Le Flâneur
18 Maggio Mag 2012 1534 18 maggio 2012

Storie di donne che vestono i mariti. Sono uomini o manichini?

Cara lettrice, Caro lettore,
pare che la fine del mondo, lenta ed inesorabile, sia sempre più vicina e si faccia beffa di secoli di istruzioni sul vivere maschile, tramandate rigorosamente di padre in figlio.
Il glorioso Daily Mail ha reso noti in questi giorni i dati di una graziosa e inquietante ricerca che descrivono in modo netto la fase discendente dell'uomo. Pare, e si sottolinei pare perchè è sempre bene diffidare delle ricerche condotte lontano dall'urbanità italiana, che buona parte degli uomini abbiano delegato alle donne della loro vita il compito di sceglier per loro i vestiti. Sentito un caro amico Oltremanica ha confermato preoccupato la tendenza.
Forse saranno preda di isterismi collettivi, ma questi sciagurati sostengono che sia più semplice così. Meno problemi, meno pensieri, meno tempo da spendere a misurar vestiti imbastiti. Dicono che è meglio passare le proprie giornate ad occuparsi fruttuosamente di cosa più serie, come ad esempio fare soldi. Se già questo non fosse troppo, pare che gli uomini non sappiano persino più annodarsi la cravatta, tanto da lasciar sempre alle donne l’incombenza di renderli presentabili in Società.

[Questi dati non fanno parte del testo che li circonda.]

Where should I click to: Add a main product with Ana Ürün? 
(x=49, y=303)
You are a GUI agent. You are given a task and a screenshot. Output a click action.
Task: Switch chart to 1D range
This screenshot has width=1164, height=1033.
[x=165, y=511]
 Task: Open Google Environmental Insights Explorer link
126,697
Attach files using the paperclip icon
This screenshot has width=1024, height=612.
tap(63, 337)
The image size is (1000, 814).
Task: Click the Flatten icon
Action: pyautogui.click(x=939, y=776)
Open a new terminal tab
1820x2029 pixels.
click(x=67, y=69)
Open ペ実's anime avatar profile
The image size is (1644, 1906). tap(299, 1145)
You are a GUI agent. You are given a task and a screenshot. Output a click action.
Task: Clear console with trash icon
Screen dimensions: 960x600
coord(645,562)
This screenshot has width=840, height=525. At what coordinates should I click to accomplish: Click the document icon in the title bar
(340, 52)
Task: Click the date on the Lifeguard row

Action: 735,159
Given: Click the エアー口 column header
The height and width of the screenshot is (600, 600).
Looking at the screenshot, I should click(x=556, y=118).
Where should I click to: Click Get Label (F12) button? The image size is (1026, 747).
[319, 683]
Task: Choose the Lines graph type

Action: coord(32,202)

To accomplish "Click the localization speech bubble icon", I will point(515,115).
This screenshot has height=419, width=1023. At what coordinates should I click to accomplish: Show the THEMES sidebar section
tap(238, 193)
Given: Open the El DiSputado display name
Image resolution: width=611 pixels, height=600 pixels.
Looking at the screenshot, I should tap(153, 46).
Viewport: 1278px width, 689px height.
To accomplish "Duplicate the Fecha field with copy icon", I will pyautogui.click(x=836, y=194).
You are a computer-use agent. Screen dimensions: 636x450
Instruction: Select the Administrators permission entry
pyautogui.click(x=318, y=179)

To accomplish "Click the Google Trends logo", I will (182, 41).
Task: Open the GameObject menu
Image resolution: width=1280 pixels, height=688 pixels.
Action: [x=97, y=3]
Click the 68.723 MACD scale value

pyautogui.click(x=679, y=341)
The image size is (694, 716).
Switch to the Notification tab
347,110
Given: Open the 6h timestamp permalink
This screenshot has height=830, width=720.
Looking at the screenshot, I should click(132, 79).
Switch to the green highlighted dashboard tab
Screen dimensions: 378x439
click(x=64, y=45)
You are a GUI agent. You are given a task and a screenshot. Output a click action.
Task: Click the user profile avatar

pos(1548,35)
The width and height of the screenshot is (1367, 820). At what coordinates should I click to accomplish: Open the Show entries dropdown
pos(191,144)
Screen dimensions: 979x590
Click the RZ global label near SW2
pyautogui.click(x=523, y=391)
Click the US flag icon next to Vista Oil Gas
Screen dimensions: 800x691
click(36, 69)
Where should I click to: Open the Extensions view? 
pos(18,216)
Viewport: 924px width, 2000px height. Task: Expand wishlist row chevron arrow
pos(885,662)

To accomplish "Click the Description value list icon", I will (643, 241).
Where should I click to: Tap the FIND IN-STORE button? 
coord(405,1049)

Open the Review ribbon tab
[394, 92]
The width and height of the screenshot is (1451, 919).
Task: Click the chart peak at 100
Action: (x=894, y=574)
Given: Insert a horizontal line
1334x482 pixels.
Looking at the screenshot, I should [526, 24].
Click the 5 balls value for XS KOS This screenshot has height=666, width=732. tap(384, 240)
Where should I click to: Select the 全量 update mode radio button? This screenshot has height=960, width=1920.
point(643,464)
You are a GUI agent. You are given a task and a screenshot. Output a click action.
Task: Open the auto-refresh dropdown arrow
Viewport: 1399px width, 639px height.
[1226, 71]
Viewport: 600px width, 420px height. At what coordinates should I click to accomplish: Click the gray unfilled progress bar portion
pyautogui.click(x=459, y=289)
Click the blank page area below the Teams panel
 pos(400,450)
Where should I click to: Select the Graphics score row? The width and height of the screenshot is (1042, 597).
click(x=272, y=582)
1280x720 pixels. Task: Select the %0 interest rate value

Quella che può sembrare una stupida questione da attempato conservatore, in realtà nasconde ben altro. A molti apparirà ovvio e non se ne abbiano a male le Signore, ma vestirsi da uomini non è affar assolutamente da donne. Le graziose creature che il Cielo ha mandato in terra per illuminarci le giornate, siamo sicuri, indicherebbero al proprio uomo di indossare camicia, cravatta e fazzoletto da taschino dello stesso colore e tonalità. Se ne vedono in giro di codesti individui. Di solito indossano anche delle giacche che a stento coprono la cintura in lunghezza e i loro pantaloni sono così attillati che il risvolto, quando c’è, si abbarbica su per il polpaccio e ostinatamente non abbandona la posizione conquistata. Parliamo di parvenu facili da individuare nei club per gentiluomini. Di solito rimangono in un angolino oppure ridono fragorosamente. In cambio, però, ricevono il cortese diniego di chi con loro non vuol stringere un patto: né di fraterna e leale amicizia, né tantomeno di affari.
Lo si faccia sapere ai sudditi degenerati di Sua Maestà Elisabetta II, Regina del Regno Unito e degli altri Reami del Commonwealth.